Wednesday, November 3, 2010

Transylvania, the geographic equivalent of slow glass

(Slow Glass definition here).

Funny old place, Transylvania. Time seems to move a lot more slowly there than it does here.

Sure, the obvious candidates are things like the Romanians who dug up a corpse and ate its heart because they thought it was a vampire’s body, or the Romanian priest who killed a nun during an exorcism. While I’m sure I could find equal barbarities in rural Texas, I doubt any of them have been practiced for centuries the way the Romanian examples did.

More broadly, it seems that Transylvania has a way of keeping creatures around for a lot longer than anywhere else.

Sadly, I haven’t been able to track down the exact citation (perhaps Tudge’s Time Before History?), but I recall reading about the discovery of a cave bear skeleton in the Romanian mountains. It was estimated that the cave bear died there around 2000 years ago. Considering that most cave bears died out ~26,000 years ago, that’s an unusually long survival.

If we go farther back, though, things begin to get really interesting.

Around 100 million years ago, the continents were differently shaped. Where southern Europe is now was the Tethys Sea. And where part or all of Transylvania is now was an island. Well, many islands, but there was one in particular, centered around modern-day Hateg (45° 36' 27" N, 22° 57' 0" E), which is of special interest to us.

The island was part of an archipelago of islands, with at least 200 km (124 miles) of shallow sea separating the islands from each other. The size of this island isn’t known for sure—anywhere from 7500 square kilometers (4600 sq. miles, roughly 68 miles by 68 miles) to 100,000 square kilometers (62137 square miles, or around 250 miles by 250 miles)—and is, like so much else in palaeogeography, a matter of controversy.

100 million years ago was right in the middle of the Cretaceous period, so, yes, the island had dinosaurs. And in fact a substantial fossil record has been found in and around Hateg. It’s the fossil record that is of interest.

(Well, that, and the fact that the first discoverers of the fossils were Ilona Nopcsa and then her brother Franz Nopcsa von Felső-Szilvás (1877-1933). Franz was one of the great pulp-era characters, because there weren’t a lot of other velvet-cape-wearing, flamboyantly gay paleontologists/spies/guerrillas and would-be Kings of Albania who could compete with him. I’ll be doing a post just on Franz sooner or later).

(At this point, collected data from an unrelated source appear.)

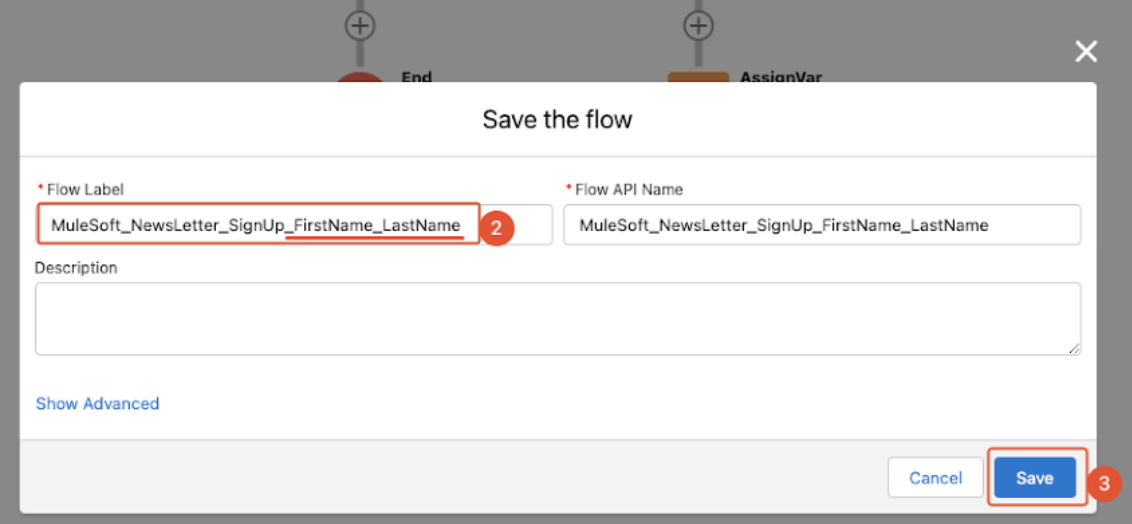Grab the Description box resize handle

pyautogui.click(x=1074, y=348)
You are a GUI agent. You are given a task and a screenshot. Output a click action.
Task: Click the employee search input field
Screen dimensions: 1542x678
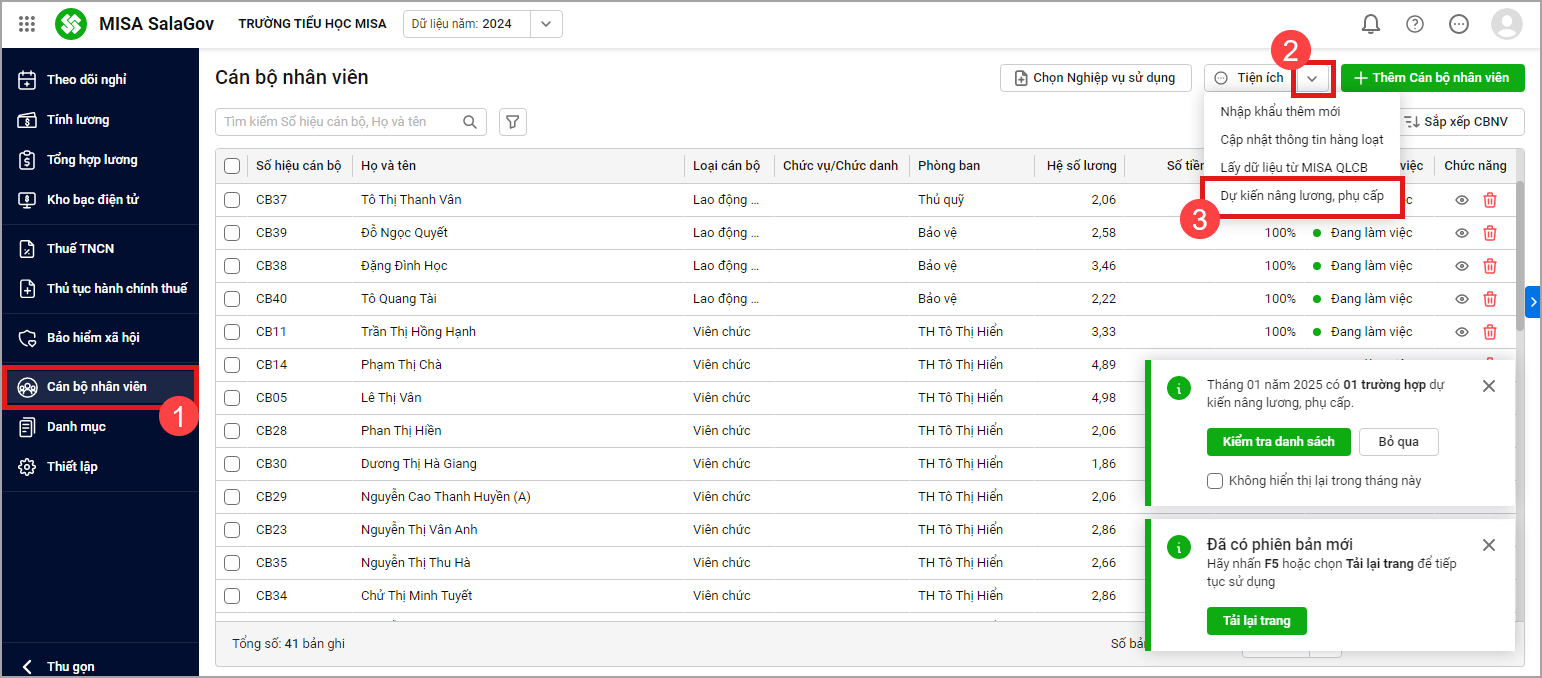(338, 122)
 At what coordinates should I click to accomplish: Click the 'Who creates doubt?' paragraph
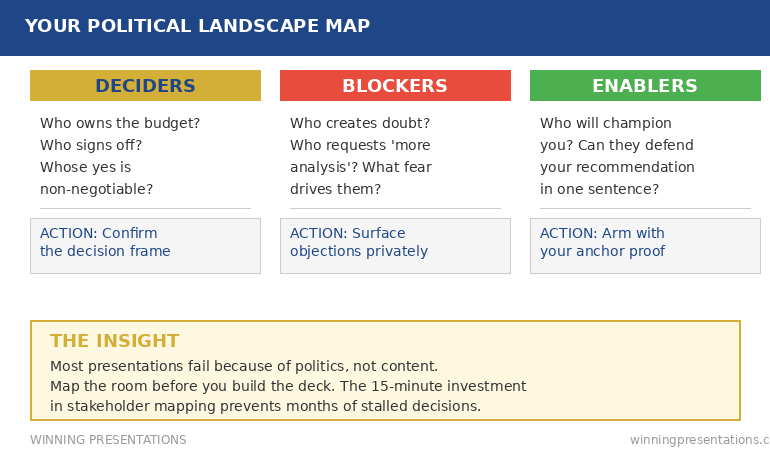pos(360,124)
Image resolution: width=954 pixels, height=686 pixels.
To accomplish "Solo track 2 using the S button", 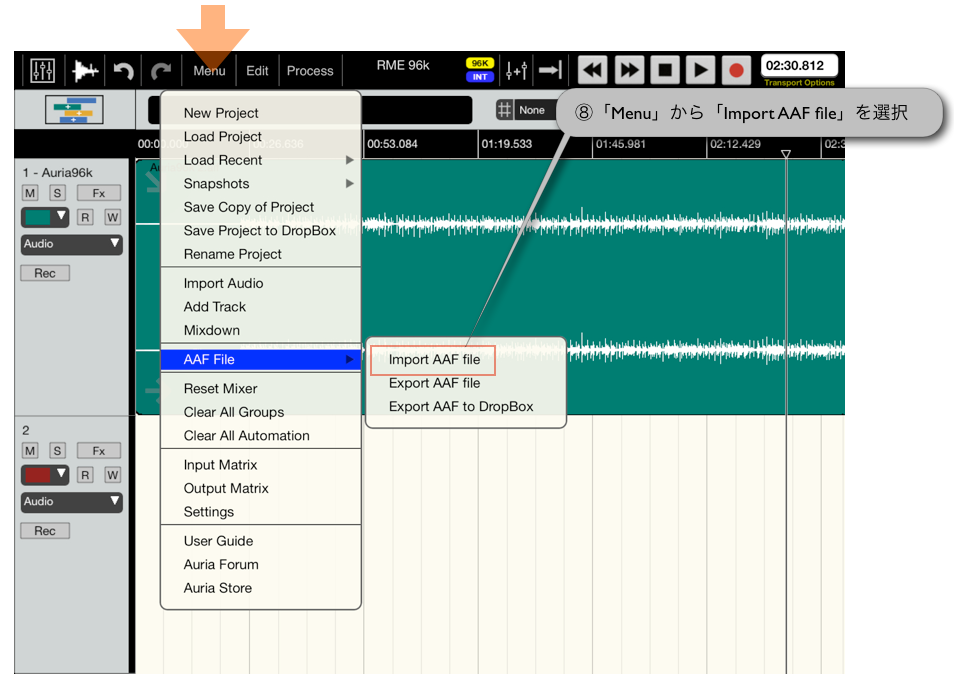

Hateg Island was essentially untouched for roughly 35 million years, which means that the creatures who lived there evolved in isolation. As is often the case with creatures on small-ish islands, the trend was toward dwarfism–with the limited resources that an island has to offer, it makes sense to be small rather than large.

Hateg Island had dwarf dinosaurs, most roughly 10% the size of their mainland kin: a 15 ft long hadrosaur, a 6 ft long “dwarf iguana,” an 8 ft long ankylosaur, a 9 ft long megalosaurus, an 8 ft long dino-alligator, 4 ft long dino-turtles, pterosaurs, and 6 ft long Velociraptor-like carnivores, the latter being the island’s apex predator.

What is of most interest here is not just the dwarfism, but the fact that many of these creatures were not just unique to Hateg Island, but they existed there for tens of millions of years after their mainland counterparts had gone extinct. Yes, Hateg Island was the real-life Dinosaur Island.

Dinosaurs lasting a lot longer in Romania than anywhere else. Cave bears lasting a lot longer in Romania than anywhere else. Belief in vampires lasting a lot longer in Romania than anywhere else.

Neanderthals lasting in Romania longer than anywhere else? Vampirism as a pseudo-genetic memory of carnivorous Neanderthals? The skull found in Romania supports the Neanderthal-human interbreeding theory. Perhaps the children that resulted from the interbreeding were seen by ordinary humans as Wrong, and that’s what we now remember as vampires?